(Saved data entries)
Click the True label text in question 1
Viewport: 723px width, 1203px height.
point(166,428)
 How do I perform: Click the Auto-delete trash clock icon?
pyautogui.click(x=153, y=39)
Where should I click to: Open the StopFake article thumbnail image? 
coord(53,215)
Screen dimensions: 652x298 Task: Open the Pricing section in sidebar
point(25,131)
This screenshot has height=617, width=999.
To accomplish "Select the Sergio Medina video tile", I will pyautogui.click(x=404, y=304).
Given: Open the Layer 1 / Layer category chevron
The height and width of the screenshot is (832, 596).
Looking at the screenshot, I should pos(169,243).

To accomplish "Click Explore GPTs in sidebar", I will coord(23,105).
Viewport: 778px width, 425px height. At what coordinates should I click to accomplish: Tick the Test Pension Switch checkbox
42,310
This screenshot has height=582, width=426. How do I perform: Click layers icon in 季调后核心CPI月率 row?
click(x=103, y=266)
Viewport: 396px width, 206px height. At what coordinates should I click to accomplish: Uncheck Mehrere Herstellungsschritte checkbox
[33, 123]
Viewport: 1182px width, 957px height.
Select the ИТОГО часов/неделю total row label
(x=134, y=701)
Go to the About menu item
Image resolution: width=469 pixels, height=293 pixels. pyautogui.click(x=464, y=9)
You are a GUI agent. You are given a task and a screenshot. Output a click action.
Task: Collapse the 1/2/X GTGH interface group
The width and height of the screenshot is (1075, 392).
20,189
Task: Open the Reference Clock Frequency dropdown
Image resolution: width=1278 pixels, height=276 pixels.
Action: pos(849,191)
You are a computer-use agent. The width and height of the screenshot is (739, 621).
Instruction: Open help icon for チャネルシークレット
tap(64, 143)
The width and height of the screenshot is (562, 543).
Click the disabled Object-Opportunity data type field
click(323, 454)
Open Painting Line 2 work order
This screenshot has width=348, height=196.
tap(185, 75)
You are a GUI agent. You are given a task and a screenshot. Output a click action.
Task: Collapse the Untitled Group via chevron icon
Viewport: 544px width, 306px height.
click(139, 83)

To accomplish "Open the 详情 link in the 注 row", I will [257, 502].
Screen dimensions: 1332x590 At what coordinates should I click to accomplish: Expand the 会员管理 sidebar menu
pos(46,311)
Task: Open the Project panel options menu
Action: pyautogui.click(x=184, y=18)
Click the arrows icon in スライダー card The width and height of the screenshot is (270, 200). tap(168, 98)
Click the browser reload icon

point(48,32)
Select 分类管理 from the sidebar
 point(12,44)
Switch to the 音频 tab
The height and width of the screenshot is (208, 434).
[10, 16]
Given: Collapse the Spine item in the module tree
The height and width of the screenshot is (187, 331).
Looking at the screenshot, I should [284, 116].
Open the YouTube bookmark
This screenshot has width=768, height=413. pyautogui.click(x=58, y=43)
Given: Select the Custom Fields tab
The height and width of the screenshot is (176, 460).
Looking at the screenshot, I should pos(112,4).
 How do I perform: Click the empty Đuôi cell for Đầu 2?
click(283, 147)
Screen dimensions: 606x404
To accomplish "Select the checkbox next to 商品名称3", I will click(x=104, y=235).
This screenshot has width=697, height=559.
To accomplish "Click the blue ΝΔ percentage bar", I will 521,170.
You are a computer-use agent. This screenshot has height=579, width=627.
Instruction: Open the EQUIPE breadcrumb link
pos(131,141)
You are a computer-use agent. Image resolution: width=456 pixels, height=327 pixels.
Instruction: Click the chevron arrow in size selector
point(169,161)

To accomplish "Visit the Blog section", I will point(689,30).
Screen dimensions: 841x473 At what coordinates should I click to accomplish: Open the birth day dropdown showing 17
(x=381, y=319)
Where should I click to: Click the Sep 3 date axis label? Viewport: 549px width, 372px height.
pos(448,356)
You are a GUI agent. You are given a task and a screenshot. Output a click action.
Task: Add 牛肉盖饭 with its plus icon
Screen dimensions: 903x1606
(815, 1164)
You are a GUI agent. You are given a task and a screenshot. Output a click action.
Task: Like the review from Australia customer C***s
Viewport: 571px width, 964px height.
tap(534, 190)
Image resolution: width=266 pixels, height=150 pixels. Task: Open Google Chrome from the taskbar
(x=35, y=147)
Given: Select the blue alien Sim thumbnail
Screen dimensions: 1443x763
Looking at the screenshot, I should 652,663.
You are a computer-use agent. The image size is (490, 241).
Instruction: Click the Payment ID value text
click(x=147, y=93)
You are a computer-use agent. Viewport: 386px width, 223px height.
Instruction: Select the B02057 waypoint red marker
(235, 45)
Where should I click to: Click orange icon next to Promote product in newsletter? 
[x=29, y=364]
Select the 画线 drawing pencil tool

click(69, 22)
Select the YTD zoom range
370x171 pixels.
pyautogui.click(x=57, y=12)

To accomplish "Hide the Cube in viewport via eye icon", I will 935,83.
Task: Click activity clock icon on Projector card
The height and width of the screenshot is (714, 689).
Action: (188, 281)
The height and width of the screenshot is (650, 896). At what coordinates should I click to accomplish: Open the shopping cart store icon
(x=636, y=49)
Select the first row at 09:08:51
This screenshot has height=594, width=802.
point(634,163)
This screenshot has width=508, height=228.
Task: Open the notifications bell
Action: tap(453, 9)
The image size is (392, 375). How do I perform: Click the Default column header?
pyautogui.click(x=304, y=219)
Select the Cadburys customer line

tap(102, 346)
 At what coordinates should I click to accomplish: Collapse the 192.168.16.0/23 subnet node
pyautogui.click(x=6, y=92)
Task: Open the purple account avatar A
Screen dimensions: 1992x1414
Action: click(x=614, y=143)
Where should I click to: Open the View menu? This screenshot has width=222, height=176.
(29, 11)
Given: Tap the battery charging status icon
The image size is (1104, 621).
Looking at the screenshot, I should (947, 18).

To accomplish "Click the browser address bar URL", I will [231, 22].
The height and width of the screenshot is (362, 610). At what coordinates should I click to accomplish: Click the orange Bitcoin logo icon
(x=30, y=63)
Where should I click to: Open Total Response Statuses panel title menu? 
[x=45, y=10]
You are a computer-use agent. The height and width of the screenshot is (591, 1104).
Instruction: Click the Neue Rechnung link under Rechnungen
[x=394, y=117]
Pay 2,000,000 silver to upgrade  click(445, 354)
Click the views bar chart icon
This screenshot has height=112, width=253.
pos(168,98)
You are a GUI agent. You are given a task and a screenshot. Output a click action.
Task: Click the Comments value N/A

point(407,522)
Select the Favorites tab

What is required: Among the entries above, how many lines include the word "blue"? Reply with the number only.

Response for this exercise: 2